I have been running an UPDATE on a table containing 250 million rows with 3 index'; this UPDATE uses another table containing 30 million rows. It has been running for about 36 hours now. I am wondering if their is a way to find out how close it is to being done for if it plans to take a million days to do its thing, I will kill it; yet if it only needs another day or two, I will let it run. Here is the command-query:

UPDATE pagelinks SET pl_to = page_id
    FROM page
    WHERE 
        (pl_namespace, pl_title) = (page_namespace, page_title)
        AND
        page_is_redirect = 0
;

The EXPLAIN is not the issue here and I only mention the big table's having multiple indexes in order to somewhat justify how long it takes to UPDATE it. But here is the EXPLAIN anyway:

Merge Join  (cost=127710692.21..135714045.43 rows=452882848 width=57)
  Merge Cond: (("outer".page_namespace = "inner".pl_namespace) AND ("outer"."?column4?" = "inner"."?column5?"))
  ->  Sort  (cost=3193335.39..3219544.38 rows=10483593 width=41)
        Sort Key: page.page_namespace, (page.page_title)::text
        ->  Seq Scan on page  (cost=0.00..439678.01 rows=10483593 width=41)
              Filter: (page_is_redirect = 0::numeric)
  ->  Sort  (cost=124517356.82..125285665.74 rows=307323566 width=46)
        Sort Key: pagelinks.pl_namespace, (pagelinks.pl_title)::text"
        ->  Seq Scan on pagelinks  (cost=0.00..6169460.66 rows=307323566 width=46)
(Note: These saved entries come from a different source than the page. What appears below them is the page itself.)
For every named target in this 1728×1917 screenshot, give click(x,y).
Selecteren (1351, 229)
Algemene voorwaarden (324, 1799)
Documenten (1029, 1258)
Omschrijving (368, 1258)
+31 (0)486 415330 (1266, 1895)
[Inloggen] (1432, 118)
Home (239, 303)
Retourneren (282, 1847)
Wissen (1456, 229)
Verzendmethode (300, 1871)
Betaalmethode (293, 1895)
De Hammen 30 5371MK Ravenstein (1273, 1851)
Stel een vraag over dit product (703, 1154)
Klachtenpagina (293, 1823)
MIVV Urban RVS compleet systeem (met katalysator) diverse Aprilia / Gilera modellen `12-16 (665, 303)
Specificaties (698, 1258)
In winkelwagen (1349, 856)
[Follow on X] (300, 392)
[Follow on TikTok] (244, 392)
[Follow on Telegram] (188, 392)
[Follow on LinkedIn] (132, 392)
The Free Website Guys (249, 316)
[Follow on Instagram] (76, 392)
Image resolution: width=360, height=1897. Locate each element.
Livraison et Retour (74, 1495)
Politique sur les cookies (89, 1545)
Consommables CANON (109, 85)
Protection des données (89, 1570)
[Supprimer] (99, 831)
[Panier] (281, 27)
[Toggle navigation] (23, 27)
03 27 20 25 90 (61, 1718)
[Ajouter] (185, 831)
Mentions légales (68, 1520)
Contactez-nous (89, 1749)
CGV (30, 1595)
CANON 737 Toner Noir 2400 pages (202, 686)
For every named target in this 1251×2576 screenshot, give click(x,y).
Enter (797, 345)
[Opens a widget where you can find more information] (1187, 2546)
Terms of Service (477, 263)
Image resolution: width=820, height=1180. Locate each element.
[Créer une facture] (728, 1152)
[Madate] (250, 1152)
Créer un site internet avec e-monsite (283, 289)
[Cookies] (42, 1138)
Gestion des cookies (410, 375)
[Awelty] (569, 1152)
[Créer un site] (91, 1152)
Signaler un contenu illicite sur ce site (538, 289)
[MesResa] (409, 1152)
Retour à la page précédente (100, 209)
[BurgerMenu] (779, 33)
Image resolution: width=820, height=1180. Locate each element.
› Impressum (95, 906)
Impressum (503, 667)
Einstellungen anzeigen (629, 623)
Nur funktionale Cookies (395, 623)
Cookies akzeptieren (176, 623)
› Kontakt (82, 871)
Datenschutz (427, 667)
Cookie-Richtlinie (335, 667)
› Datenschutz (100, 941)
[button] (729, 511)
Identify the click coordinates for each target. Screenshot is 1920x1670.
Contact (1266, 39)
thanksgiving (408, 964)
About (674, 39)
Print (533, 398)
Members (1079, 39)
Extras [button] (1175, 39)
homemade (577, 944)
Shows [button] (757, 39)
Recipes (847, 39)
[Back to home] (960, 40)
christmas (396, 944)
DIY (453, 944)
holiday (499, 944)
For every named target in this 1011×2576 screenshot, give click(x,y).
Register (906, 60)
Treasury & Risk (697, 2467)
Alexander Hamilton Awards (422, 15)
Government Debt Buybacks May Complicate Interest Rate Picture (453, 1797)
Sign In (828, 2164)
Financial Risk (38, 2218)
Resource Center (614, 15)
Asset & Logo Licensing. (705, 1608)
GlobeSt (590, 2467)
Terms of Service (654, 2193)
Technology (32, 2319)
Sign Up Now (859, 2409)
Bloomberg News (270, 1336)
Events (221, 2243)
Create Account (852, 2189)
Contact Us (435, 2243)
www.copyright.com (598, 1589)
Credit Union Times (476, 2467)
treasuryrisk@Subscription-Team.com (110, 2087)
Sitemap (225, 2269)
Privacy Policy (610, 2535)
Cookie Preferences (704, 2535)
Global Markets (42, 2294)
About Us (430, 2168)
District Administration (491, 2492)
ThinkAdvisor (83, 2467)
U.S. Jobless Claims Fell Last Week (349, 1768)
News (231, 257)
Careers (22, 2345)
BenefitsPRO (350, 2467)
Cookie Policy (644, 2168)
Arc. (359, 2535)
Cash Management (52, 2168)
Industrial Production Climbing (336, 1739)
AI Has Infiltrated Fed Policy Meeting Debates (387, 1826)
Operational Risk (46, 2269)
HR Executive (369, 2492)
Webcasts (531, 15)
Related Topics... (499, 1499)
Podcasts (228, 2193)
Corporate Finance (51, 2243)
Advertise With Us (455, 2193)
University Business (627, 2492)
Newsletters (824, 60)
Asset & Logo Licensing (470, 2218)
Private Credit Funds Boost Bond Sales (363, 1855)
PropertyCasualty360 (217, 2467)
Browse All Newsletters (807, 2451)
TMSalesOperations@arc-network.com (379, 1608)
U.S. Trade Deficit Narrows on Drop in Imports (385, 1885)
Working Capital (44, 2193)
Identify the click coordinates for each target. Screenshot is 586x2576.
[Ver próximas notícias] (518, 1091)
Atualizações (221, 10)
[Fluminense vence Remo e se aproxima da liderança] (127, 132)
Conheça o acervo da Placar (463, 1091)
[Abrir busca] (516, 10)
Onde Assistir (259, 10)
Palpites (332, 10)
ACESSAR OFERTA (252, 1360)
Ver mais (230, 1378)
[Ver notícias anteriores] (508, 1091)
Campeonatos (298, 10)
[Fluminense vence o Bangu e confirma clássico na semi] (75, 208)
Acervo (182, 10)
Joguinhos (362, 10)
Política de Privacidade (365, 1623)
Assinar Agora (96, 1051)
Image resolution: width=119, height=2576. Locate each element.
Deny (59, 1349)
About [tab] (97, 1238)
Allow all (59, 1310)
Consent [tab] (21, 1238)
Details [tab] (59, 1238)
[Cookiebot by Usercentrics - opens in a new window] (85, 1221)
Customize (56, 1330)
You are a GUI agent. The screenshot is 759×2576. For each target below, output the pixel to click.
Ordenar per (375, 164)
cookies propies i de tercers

Now I also sent a parallel query-command in order to DROP one of pagelinks' indexes; of course it is waiting for the UPDATE to finish (but I felt like trying it anyway!). Hence, I cannot SELECT anything from pagelinks for fear of corrupting the data (unless you think it would be safe to kill the DROP INDEX postmaster process?).

So I am wondering if their is a table that would keep track of the amount of dead tuples or something for It would be nice to know how fast or how far the UPDATE is in the completion of its task.

Thx (PostgreSQL is not as intelligent as I thought; it needs heuristics)

+1  A: 

Did you read the PostgreSQL documentation for "Using EXPLAIN", to interpret the output you're showing?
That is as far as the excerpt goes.